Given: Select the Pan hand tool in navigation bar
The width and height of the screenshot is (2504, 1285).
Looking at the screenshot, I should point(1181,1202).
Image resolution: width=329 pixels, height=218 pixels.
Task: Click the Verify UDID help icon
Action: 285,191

□ □ □ □ □ □ □

TASK INSTRUCTIONS: Print exactly, and only, the lines from the line that contains "The width and" through the last line of the records.

RESPONSE TO THE EXERCISE:
The width and height of the screenshot is (2504, 1285).
Looking at the screenshot, I should point(1181,1202).
Image resolution: width=329 pixels, height=218 pixels.
Task: Click the Verify UDID help icon
Action: 285,191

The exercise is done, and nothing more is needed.